SIMONS, District Judge.

This matter is before the court on defendant’s motion to dismiss the subject action on grounds that (1) the complaint fails to state a claim on which relief can be granted, and (2) the alleged claim is in violation of the Statute of Frauds. Oral argument and written briefs by counsel for plaintiff and defendant refer to original pleadings, depositions, and answers to interrogatories filed of record. Matters outside the pleadings being presented to the court, the motion shall be treated as one for summary judgment. Rule 56, Federal Rules of Civil Procedure.

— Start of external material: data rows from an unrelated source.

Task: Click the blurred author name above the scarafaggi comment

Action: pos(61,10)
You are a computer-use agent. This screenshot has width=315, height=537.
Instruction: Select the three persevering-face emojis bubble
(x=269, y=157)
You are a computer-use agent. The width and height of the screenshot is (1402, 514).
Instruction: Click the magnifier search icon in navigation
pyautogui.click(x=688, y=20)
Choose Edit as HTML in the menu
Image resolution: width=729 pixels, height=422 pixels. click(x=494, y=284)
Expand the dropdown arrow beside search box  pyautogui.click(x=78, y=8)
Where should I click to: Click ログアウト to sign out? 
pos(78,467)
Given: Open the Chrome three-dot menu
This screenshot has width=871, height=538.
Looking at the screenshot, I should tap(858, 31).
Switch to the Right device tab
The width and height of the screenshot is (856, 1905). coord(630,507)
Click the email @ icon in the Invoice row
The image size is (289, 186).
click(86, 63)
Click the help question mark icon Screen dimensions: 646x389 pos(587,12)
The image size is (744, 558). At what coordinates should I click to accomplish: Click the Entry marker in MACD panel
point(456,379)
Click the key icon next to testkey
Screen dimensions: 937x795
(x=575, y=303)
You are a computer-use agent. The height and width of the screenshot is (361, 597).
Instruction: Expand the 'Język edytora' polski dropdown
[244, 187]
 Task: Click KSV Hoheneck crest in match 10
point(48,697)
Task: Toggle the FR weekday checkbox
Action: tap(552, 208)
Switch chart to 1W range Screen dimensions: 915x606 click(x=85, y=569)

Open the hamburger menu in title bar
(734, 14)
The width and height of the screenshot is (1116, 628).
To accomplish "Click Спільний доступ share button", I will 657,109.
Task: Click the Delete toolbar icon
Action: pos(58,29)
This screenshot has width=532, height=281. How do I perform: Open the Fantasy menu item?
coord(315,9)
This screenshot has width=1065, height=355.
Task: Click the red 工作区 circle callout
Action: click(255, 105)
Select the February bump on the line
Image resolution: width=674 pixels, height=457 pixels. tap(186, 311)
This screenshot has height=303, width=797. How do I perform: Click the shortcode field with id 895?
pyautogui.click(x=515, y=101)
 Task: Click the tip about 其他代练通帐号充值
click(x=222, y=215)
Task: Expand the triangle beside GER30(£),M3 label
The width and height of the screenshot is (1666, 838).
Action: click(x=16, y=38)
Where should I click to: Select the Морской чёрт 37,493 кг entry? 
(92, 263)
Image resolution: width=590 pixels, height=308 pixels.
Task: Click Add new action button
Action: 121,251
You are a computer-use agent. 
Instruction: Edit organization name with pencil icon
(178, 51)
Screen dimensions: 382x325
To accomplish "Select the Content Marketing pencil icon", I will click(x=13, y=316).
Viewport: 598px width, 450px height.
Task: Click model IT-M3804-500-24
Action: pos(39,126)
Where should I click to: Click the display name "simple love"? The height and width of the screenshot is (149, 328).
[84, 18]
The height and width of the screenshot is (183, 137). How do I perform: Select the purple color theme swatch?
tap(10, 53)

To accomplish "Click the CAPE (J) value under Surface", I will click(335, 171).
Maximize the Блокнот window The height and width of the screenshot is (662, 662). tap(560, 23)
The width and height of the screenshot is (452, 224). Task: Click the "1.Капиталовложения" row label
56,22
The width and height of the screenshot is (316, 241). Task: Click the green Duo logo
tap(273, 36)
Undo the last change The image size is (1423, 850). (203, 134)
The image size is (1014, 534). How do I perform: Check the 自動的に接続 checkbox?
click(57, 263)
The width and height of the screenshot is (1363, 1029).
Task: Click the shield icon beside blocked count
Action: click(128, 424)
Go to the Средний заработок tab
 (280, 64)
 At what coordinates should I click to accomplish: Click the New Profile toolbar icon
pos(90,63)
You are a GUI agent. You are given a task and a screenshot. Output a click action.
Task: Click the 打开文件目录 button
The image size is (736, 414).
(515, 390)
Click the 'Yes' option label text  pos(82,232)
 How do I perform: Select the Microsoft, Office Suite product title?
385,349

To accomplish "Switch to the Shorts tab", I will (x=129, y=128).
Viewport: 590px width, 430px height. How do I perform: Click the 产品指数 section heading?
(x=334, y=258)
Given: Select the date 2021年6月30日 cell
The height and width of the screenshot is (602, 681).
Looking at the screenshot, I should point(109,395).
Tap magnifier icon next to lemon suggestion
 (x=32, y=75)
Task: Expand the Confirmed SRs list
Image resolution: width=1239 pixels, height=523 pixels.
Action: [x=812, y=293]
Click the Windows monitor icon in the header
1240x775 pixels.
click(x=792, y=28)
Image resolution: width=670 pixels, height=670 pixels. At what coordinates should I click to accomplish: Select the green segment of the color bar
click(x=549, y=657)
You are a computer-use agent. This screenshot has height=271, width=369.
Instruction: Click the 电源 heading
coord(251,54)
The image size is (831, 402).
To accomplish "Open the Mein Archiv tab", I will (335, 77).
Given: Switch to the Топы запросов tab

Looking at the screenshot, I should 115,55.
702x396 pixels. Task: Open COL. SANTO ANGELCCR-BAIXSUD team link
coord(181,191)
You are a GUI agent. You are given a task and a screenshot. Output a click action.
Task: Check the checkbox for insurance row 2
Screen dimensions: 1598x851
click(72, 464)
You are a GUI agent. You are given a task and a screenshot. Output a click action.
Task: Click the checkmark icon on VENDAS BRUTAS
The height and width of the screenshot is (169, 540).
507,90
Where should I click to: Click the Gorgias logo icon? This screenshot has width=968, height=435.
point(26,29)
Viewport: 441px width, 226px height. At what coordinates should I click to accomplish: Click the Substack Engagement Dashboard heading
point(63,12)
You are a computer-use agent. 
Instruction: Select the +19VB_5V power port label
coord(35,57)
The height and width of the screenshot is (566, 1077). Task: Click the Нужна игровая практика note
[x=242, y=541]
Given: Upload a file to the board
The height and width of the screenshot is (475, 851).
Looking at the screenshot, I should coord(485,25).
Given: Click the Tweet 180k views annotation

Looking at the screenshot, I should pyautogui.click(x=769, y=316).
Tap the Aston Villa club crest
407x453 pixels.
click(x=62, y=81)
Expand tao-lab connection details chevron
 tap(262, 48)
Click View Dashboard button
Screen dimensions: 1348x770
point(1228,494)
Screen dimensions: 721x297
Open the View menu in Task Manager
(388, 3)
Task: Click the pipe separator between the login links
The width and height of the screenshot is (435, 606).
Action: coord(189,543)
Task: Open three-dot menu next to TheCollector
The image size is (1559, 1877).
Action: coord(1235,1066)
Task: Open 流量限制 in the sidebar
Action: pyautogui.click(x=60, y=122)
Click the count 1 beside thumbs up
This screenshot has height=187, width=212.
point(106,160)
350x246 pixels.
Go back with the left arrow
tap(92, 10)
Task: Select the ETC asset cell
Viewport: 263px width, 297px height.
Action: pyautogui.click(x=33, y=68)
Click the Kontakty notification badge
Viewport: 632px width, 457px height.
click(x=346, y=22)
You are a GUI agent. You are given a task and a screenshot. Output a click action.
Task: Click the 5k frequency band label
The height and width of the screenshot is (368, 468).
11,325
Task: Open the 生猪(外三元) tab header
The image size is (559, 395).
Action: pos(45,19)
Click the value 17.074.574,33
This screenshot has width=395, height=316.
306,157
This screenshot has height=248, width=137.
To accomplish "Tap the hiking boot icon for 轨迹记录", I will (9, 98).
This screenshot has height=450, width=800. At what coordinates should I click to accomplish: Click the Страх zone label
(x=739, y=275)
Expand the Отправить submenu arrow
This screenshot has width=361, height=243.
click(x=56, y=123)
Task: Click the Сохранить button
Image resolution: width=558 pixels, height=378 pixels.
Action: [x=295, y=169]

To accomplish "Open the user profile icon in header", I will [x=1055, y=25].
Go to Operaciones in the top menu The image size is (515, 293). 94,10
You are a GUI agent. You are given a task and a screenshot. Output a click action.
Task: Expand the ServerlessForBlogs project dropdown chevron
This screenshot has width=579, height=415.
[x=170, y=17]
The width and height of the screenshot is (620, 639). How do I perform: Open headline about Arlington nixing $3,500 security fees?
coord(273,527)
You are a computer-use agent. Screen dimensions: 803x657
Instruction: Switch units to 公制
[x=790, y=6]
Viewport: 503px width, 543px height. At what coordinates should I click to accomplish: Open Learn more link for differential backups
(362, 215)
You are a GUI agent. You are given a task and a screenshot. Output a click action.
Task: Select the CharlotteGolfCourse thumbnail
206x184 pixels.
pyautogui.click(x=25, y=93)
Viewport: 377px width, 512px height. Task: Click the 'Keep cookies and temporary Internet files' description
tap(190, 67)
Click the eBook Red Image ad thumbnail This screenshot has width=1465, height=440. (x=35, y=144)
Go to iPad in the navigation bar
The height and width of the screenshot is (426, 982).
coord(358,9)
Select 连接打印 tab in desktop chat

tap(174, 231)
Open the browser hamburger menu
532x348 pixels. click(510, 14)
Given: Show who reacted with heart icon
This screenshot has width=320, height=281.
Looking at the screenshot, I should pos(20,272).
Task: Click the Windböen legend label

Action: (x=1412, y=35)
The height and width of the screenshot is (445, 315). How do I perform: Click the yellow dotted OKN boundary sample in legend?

Briefly stated the complaint alleges that on or about February 24, 1965, plaintiff and defendant through a real estate agent, Charles M. Felton, d/b/a Felton Real Estate and Insurance Company, representing the defendant, contracted for the purchase of 10 acres of land in Anderson, S. C., for $12,000; that plaintiff gave a check in the amount of $1000 to Felton as a binder; that Felton, acting under instructions from the defendant, deposited the $1000 in escrow; that on May 11, 1965, plaintiff notified defendant’s agent, Felton, that it had the balance of the purchase price and requested the deed, at which time it was informed that the defendant had sold the property to another person; that plaintiff then tendered the purchase price and it was refused; that defendant’s failure to perform perpetrated a fraud upon plaintiff; and plaintiff seeks specific performance of the contract or actual damages in the amount of $25,000 and punitive damages in the amount of $25,000.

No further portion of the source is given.